The output consists only of the lines from the one with "Open the Preview link" through the end of the records, each printed exactly, and contains no pictures.

╭─ Supplied information

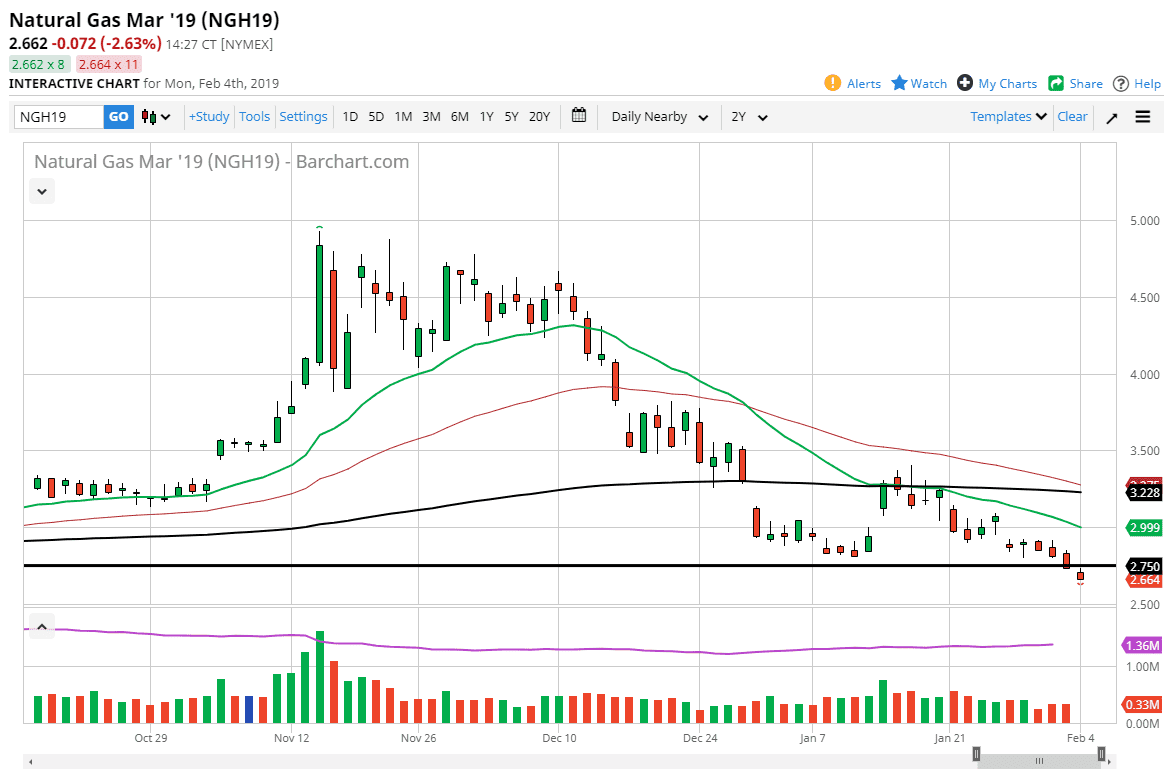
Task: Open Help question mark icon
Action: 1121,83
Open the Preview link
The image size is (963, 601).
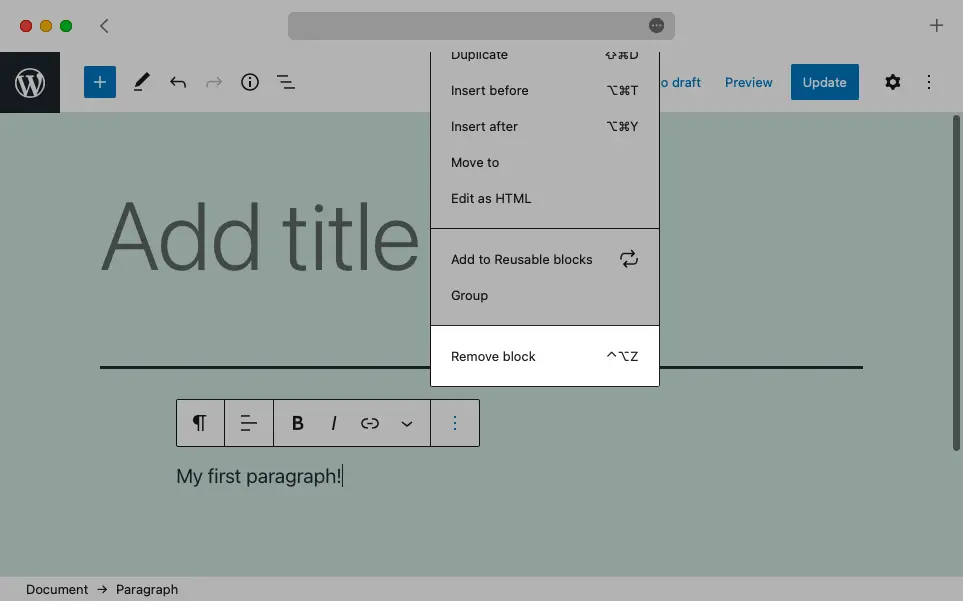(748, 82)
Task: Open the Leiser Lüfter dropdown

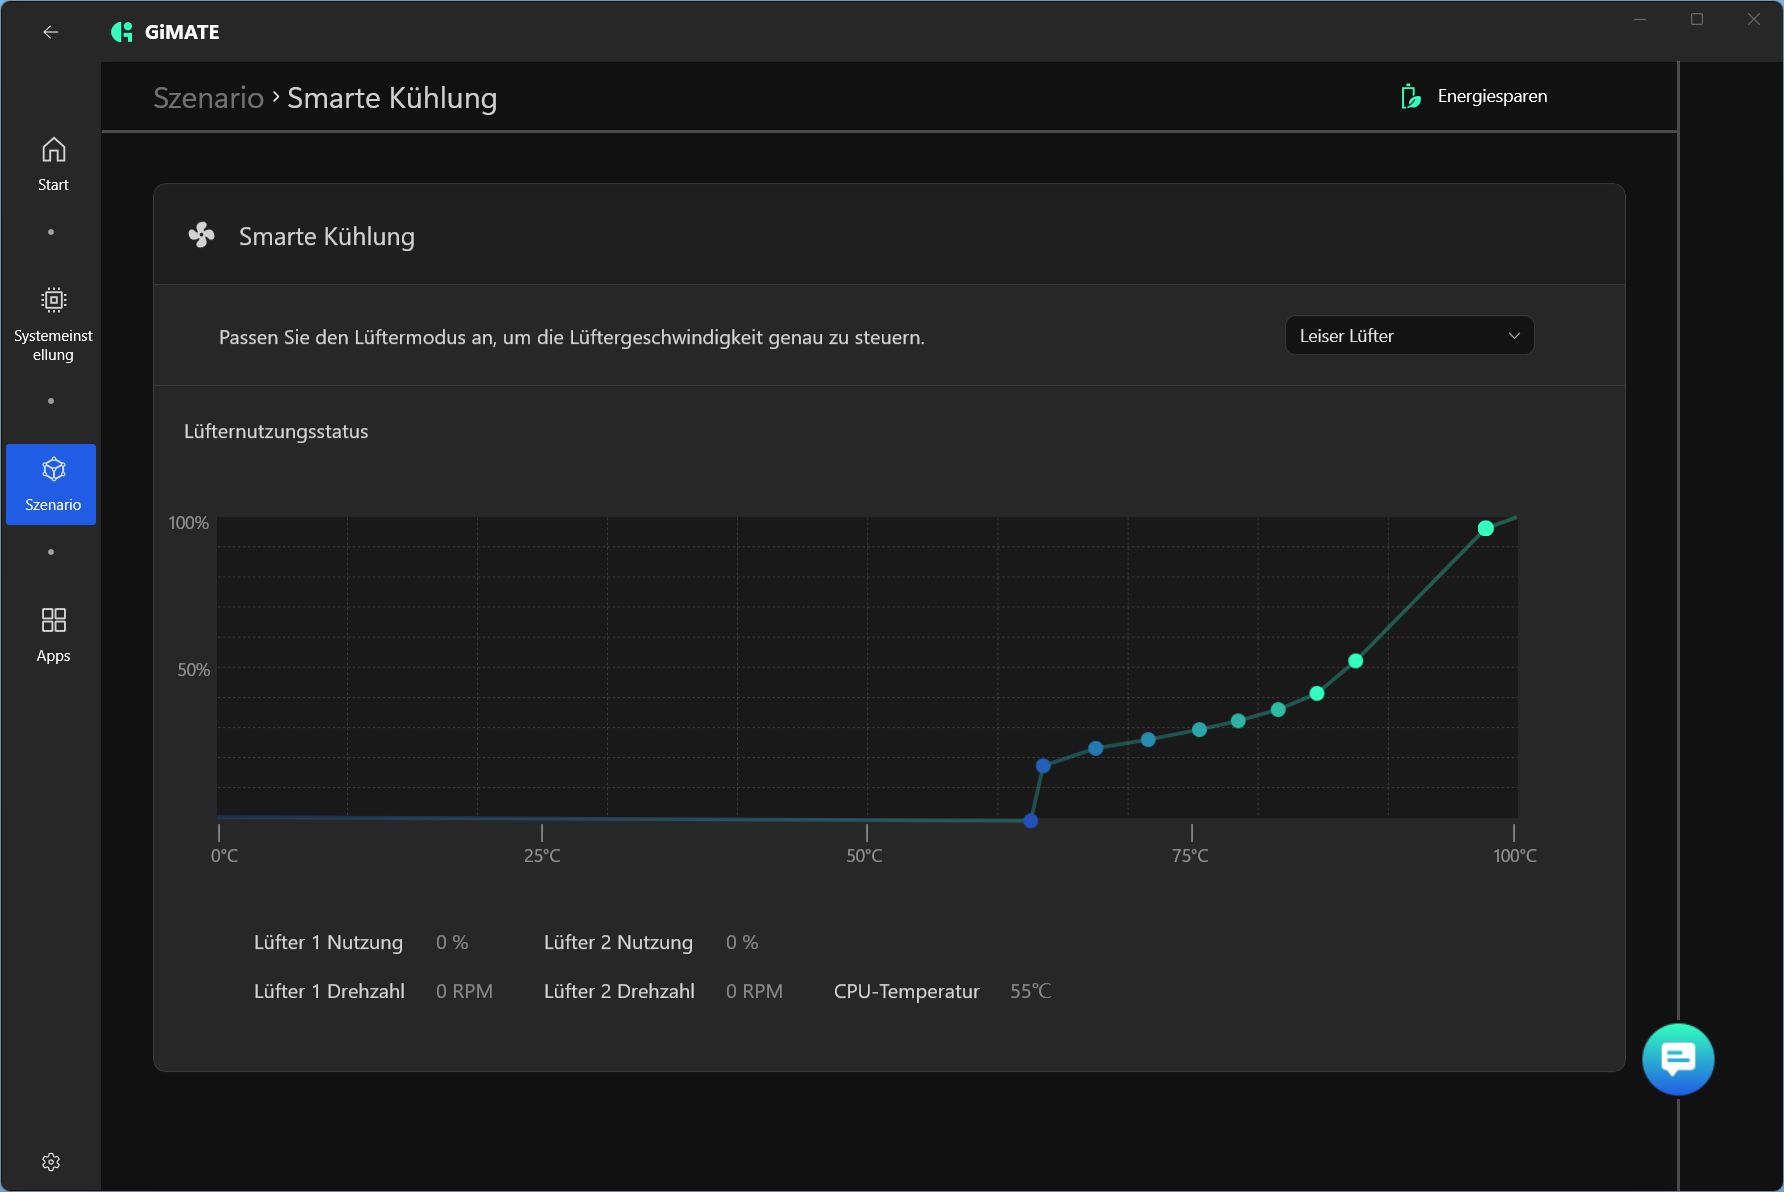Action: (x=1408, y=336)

╰─

__Response to the task__:
Open the Preview link
The image size is (963, 601).
(748, 82)
Task: Open the Leiser Lüfter dropdown

Action: (x=1408, y=336)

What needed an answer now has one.